As newborn babes, desire the pure milk of the word, that you may grow thereby, if indeed you have tasted that the Lord is gracious. 1 Peter 2:2,3
Some of us can remember what it was like when we were new to the Christian faith; that’s why I always feel a little awkward thinking about “returning to (my) first love”. I’m afraid my “first-love” days were pretty uninspiring. But I’ve learned something along the way…
Returning to our first love isn’t so much becoming a Bible-ignorant newbie again, but growing in true and deep intimacy and passion for the Jesus we once had a superficial (though real) crush on. Babies aren’t supposed to be adults. They have diapers—lots of diapers. They are self-focused. They need constant attention and lots of milk—and spit up a lot of the milk that their caregivers so selflessly supply. That’s all as it should be—for babies.

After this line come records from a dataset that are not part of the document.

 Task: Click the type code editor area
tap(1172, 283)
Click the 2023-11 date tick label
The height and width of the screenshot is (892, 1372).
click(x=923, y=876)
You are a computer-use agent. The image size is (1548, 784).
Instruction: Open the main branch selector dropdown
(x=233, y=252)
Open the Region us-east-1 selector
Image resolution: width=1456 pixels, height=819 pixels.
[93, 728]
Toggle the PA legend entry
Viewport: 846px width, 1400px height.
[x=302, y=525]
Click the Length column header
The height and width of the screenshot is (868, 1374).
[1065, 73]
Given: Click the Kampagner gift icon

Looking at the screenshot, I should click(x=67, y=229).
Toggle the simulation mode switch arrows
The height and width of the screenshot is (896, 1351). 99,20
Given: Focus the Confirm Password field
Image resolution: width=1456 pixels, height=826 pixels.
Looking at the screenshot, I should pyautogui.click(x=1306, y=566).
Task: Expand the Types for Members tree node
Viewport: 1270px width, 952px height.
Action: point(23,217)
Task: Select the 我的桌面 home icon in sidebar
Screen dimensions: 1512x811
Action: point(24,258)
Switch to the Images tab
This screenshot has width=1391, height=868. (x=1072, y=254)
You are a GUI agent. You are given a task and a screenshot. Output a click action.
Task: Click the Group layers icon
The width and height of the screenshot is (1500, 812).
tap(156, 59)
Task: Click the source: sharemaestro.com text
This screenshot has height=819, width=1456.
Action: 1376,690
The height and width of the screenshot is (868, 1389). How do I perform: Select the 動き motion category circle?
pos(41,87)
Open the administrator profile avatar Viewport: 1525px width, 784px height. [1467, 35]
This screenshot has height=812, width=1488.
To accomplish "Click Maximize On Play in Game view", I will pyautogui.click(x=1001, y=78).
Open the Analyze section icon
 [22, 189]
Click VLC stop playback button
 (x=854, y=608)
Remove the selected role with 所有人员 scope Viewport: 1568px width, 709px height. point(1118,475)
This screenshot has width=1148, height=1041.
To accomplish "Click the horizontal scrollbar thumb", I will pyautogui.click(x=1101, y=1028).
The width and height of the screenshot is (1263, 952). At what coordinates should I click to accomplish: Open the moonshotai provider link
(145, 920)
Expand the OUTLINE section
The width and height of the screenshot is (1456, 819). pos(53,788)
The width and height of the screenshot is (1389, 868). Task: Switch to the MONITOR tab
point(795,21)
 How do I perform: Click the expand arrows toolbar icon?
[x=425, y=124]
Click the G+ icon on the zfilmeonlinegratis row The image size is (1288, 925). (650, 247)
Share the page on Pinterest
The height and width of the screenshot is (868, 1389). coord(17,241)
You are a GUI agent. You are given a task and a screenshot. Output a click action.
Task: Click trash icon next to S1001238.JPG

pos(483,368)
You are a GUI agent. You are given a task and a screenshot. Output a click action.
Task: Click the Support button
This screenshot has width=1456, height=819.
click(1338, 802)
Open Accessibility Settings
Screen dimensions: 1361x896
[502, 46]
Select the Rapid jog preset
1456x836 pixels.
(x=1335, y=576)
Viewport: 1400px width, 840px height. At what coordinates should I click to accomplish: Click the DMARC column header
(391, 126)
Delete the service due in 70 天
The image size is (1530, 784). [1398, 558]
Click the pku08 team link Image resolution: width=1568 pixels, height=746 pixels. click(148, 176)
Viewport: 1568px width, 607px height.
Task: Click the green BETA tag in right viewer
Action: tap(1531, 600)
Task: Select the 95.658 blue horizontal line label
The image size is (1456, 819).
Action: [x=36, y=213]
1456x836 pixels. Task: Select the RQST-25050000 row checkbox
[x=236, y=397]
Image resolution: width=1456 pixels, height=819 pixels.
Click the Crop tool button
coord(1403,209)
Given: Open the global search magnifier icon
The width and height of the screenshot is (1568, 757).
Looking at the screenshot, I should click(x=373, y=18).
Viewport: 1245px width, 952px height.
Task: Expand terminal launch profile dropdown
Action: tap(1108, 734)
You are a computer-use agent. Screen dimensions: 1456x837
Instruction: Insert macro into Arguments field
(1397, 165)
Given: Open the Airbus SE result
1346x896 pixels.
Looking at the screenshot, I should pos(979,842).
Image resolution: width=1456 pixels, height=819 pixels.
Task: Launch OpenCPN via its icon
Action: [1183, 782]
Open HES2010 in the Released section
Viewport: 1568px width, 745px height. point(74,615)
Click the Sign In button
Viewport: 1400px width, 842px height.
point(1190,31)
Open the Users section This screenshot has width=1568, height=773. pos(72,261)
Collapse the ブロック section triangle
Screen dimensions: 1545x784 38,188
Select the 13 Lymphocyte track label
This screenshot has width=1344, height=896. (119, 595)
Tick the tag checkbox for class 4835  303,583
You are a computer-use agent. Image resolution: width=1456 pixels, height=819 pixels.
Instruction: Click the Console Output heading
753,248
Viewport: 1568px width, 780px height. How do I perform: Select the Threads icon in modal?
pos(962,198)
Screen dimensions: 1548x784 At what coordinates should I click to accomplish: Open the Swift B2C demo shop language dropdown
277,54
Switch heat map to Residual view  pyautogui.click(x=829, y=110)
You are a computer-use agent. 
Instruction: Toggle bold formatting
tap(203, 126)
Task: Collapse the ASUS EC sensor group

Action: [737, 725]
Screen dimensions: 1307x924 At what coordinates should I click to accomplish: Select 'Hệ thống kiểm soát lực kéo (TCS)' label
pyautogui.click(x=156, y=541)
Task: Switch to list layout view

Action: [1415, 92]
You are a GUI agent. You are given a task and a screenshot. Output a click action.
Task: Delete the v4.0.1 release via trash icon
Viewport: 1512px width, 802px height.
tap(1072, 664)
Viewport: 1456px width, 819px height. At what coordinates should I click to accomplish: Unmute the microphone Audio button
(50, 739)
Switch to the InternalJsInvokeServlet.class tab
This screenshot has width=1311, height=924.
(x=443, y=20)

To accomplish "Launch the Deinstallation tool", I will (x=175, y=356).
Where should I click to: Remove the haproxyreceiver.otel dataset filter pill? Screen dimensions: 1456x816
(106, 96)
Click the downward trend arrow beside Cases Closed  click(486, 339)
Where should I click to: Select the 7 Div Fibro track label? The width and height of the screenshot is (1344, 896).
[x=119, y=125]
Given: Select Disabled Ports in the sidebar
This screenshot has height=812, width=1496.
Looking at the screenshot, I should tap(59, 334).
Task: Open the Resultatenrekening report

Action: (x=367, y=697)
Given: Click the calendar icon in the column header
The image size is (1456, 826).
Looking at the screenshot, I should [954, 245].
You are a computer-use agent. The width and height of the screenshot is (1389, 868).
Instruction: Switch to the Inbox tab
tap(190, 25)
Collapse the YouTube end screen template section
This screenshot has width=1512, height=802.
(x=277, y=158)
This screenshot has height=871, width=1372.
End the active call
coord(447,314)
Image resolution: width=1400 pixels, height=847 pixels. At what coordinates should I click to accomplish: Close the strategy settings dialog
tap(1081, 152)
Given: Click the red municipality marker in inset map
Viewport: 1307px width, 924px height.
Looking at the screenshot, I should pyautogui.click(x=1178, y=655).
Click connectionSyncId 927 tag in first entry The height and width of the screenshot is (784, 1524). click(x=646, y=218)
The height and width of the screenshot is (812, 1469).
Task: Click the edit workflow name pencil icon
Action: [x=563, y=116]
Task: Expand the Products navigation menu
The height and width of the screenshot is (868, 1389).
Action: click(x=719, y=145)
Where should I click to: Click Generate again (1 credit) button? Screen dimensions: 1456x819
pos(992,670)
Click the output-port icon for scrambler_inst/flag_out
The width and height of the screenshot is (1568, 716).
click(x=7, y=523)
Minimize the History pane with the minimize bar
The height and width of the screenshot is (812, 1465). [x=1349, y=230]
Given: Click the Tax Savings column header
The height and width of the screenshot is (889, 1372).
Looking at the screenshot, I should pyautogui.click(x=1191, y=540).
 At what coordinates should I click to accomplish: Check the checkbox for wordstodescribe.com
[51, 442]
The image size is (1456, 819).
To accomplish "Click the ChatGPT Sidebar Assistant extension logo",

For spiritual babes, too.
But babies don’t just turn into adults one day—not without going through childhood and adolescence. Those teen years can be pretty tough…and when they finally find themselves out in the “real world” with “adult” plastered on their foreheads they’re still growing up, really.
As we mature as believers, we find out that our Christian adventure is all about being “childlike” after all—not like the narcissistic, diaper-messing baby we once were. But as children are innocent, and trust with pure, uncorrupted hearts.
To go before God as a child is to go before God stripped of our doubts, full of wide-eyed expectation that comes from total (though untried) faith. Is God going to come through when I need Him? A young believer might say, “yes”, not because they’ve been through many a fire with Jesus and not been burned, but simply out of confidence.
Spiritual adolescents, full of zeal and gratitude, haven’t learned to choose their races and so with misplaced confidence they go out to win them all. That isn’t faith, by the way, it’s presumption. Spiritual adolescence can be a difficult time because where God used to rescue us out of every pit we managed to stumble into in our starry-eyed, self-occupied presumption, now He actually expects us to step where He’s stepping…to follow his leading, even when we see so opportunities to do good things.
Adolescence is normal for growing Christians. It’s a time of learning that while we really can do all things through Christ who strengthens us, He’s less likely to strengthen us to do everything we want to do. As we fix our eyes on Jesus, more and more, we learn the lesson that His sheep hear his voice, and follow Him. And the path He leads us on is a lot easier than the one we would lead ourselves on; the rewards are far greater; the wins are more plentiful.
As I say, spiritual adolescence is normal. But many of us spend far more time in spiritual adolescence than we should. We still love Jesus, and do Jesus-type things. But our passions become focused mostly on over-cramming our lives with Christian events and doings rather than resting and being in Jesus. We’re so caught up in need-meeting that we aren’t Jesus-following. We may have the discipline to read our Bible and pray, but that’s what it is: discipline…not passion.
We end up looking and feeling more like the Pharisees. They never left spiritual adolescence and were still peer-dependent performers rather than lovers of God. Jesus was within touching distance of them and they didn’t bother to reach out. They couldn’t. They had too much invested in the path they were on. Too much riding on their religious system. They’d lose it all if they considered Jesus. It would ruin their ministry.